▸ **Work required**:
Starting at the line that contains "Task: Click the 50 contribution token reward", quote every line through the end of the entries, word for word, skipping the pictures.

▸ **Material to process**:
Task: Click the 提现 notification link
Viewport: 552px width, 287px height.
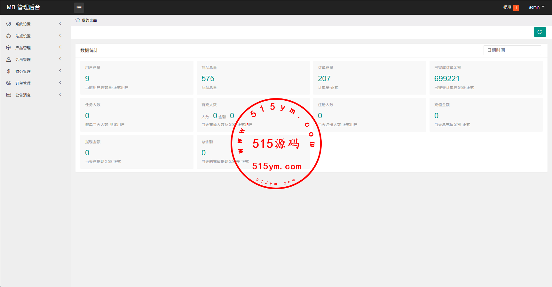Action: (507, 7)
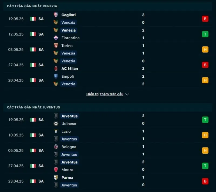The height and width of the screenshot is (192, 216).
Task: Click the Cagliari club crest icon
Action: (56, 15)
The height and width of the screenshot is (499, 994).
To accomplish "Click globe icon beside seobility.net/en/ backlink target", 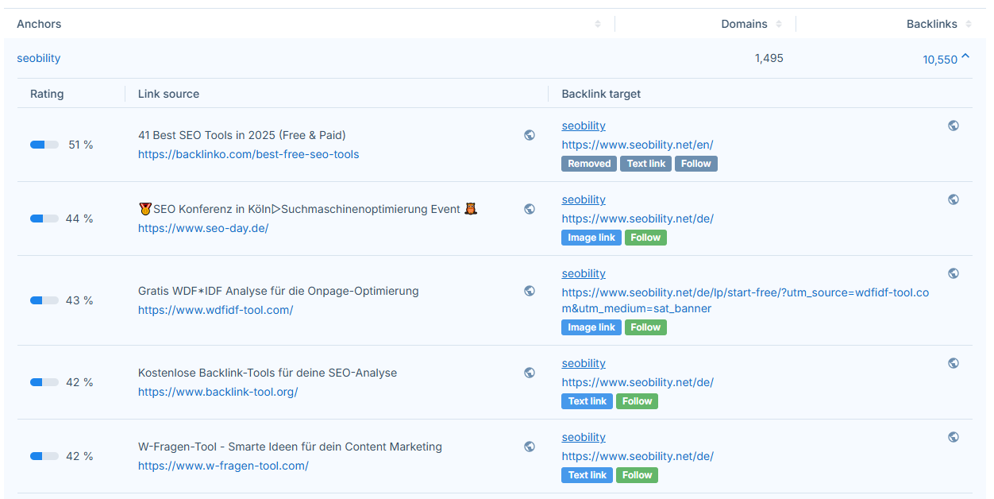I will [x=954, y=126].
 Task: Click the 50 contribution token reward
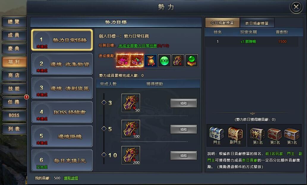131,103
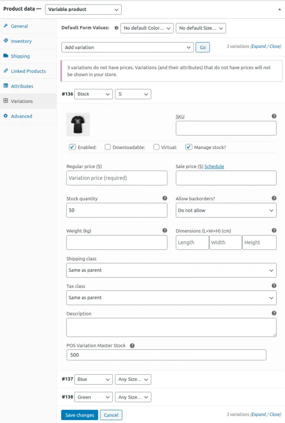Switch to the Inventory tab

tap(21, 41)
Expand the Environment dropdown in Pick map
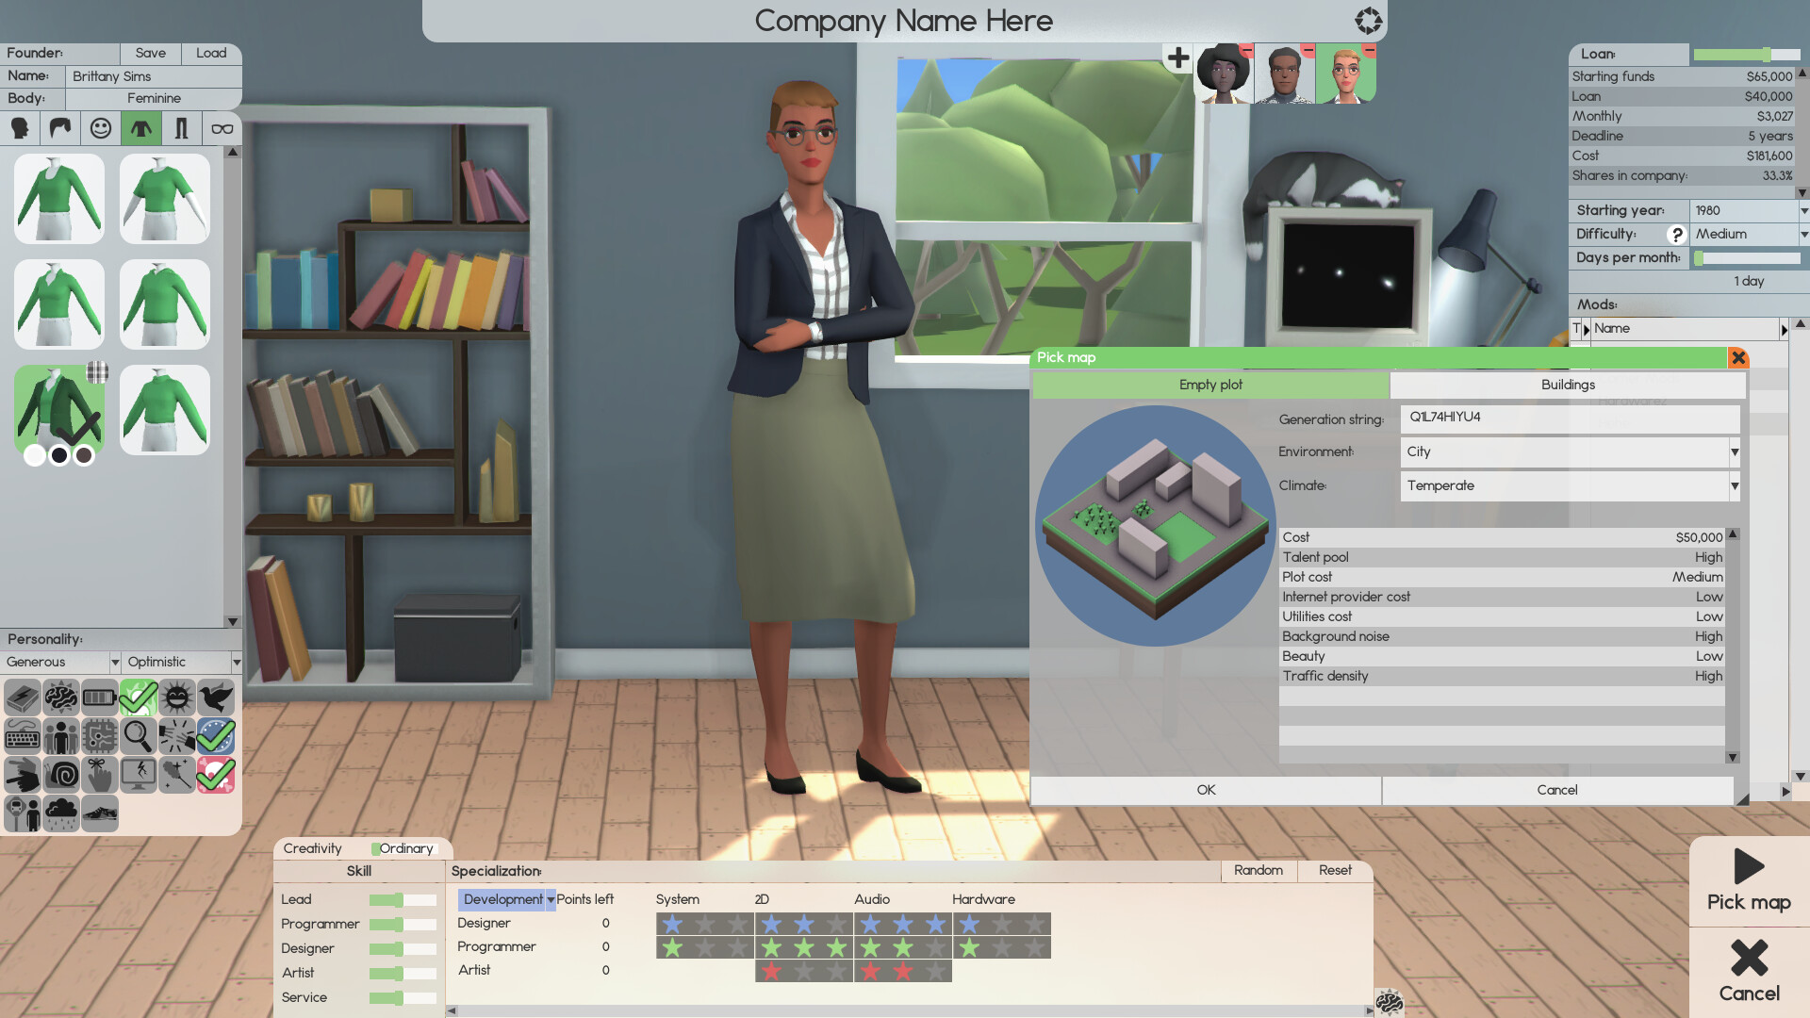This screenshot has height=1018, width=1810. point(1735,450)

▸ **Solution for this exercise**:
 Task: Click the 50 contribution token reward
131,103
Switch to the Inventory tab

tap(21, 41)
Expand the Environment dropdown in Pick map
This screenshot has height=1018, width=1810. point(1735,450)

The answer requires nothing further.